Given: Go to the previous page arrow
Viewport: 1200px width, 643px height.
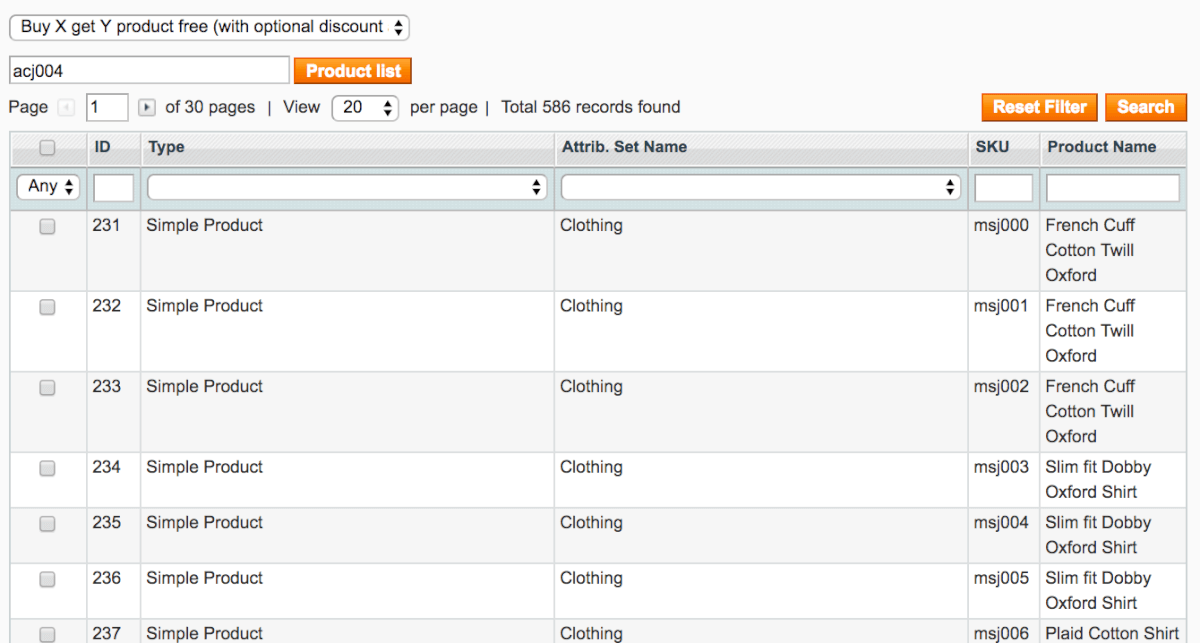Looking at the screenshot, I should click(67, 107).
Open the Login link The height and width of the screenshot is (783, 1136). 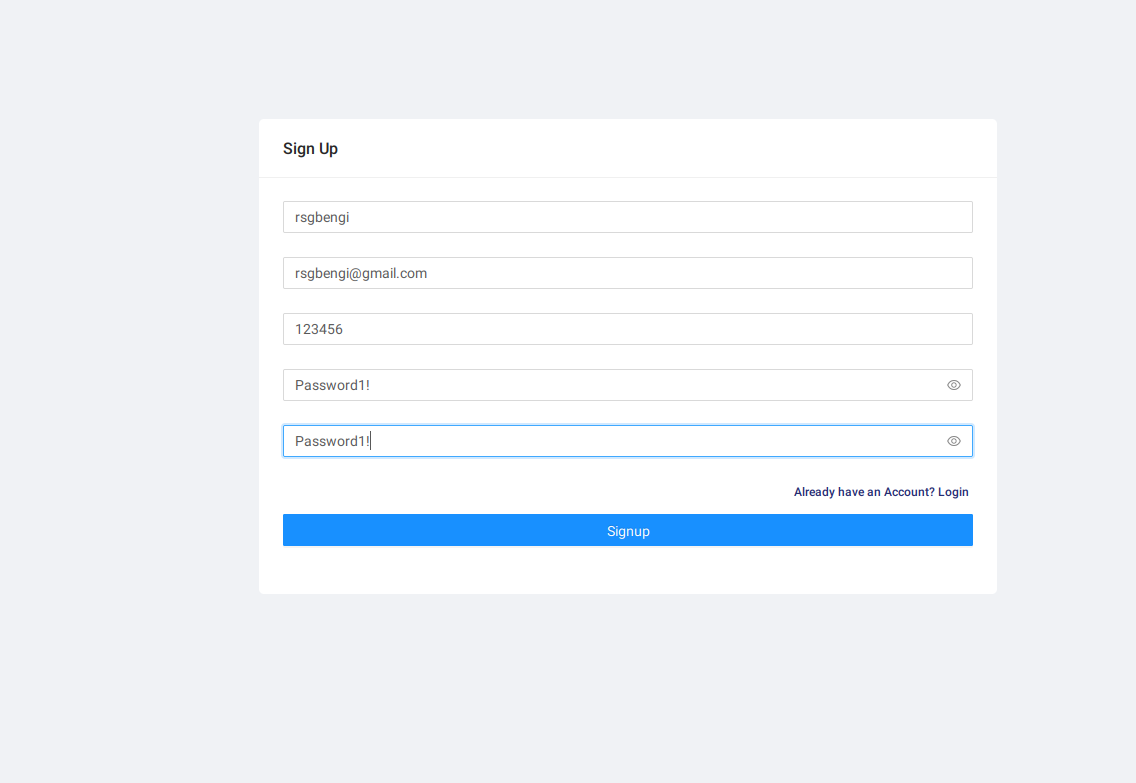coord(953,492)
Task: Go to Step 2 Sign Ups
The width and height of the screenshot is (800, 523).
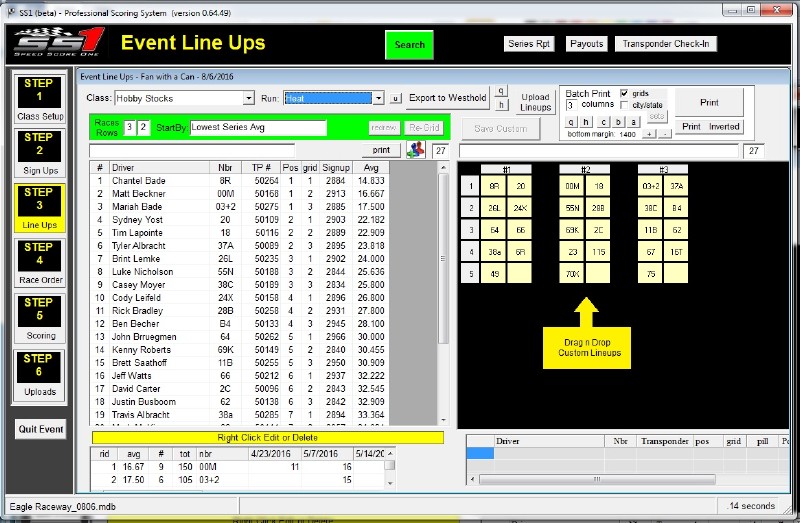Action: pos(39,153)
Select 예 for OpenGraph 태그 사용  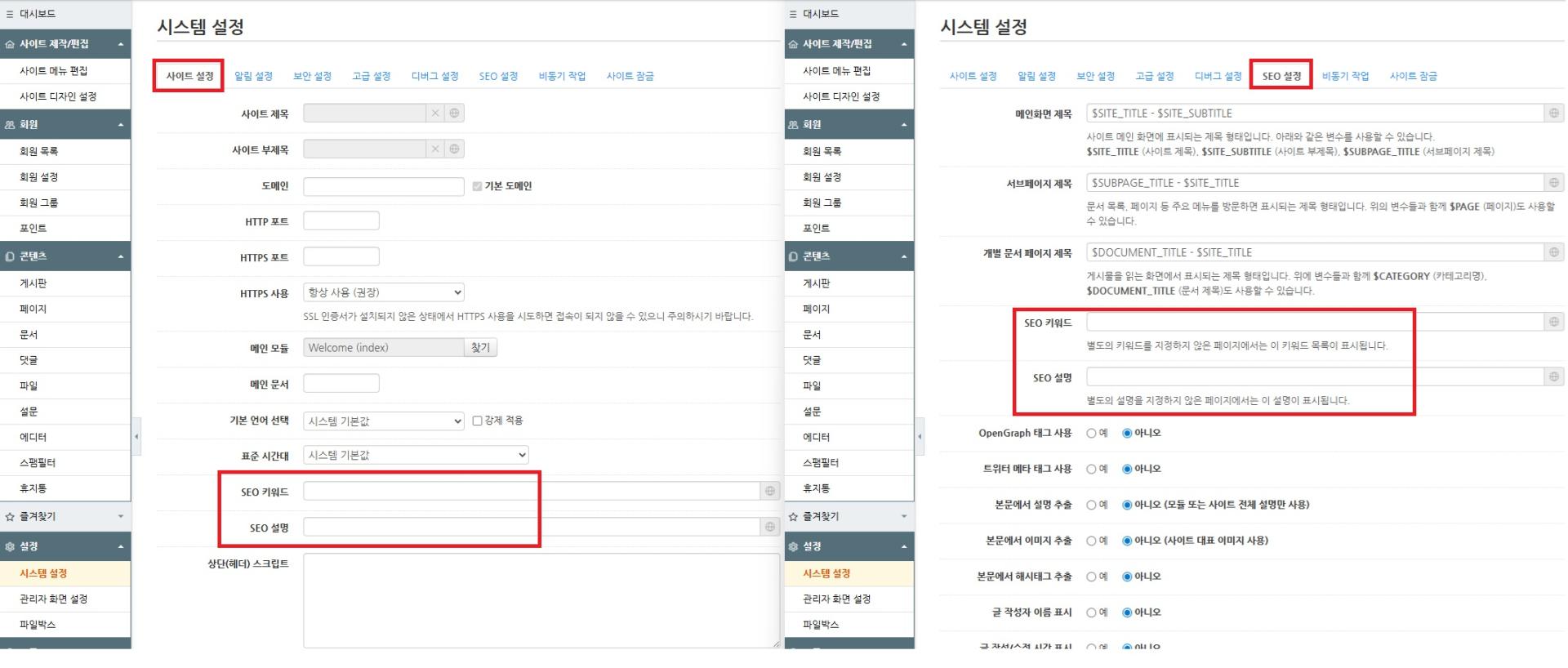point(1091,434)
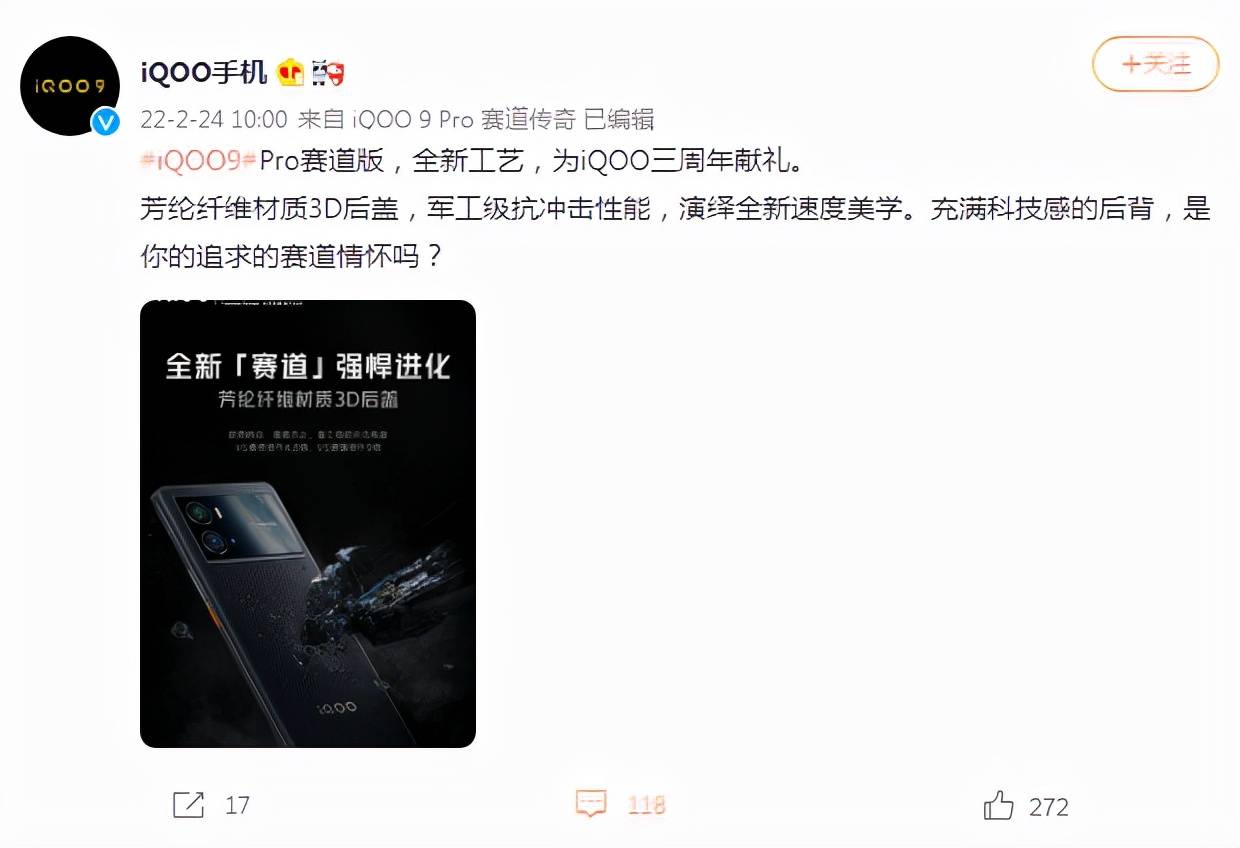Open the attached phone poster image
The image size is (1240, 848).
[308, 524]
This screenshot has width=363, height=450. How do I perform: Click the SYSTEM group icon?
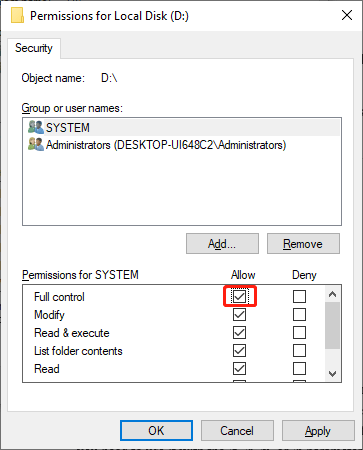(36, 127)
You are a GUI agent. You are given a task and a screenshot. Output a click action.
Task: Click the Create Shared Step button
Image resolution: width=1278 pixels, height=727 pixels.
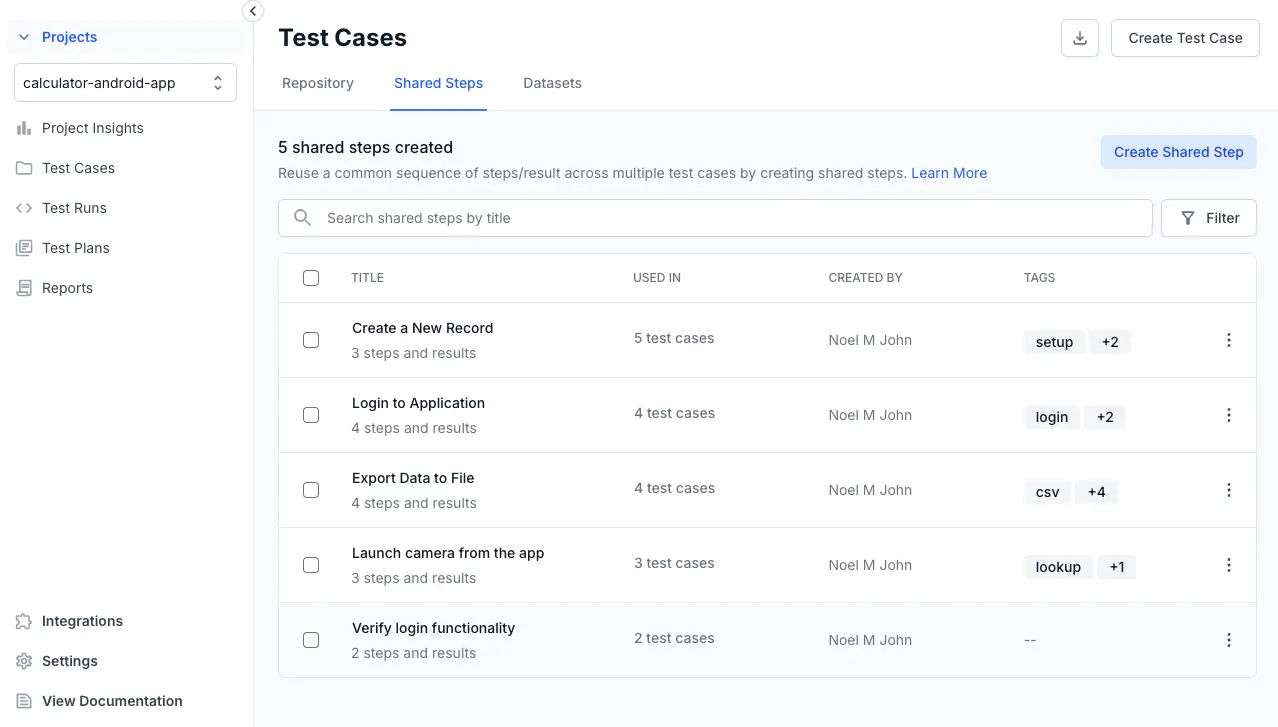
□ □ □ □
▶ [Problem]
Only one thing is required: an exact printout of the lines from the line containing "You are a GUI" through the last line of the records, pictures excluded.

▶ [Response below]
You are a GUI agent. You are given a task and a screenshot. Output a click action.
Task: Click the Create Shared Step button
Image resolution: width=1278 pixels, height=727 pixels.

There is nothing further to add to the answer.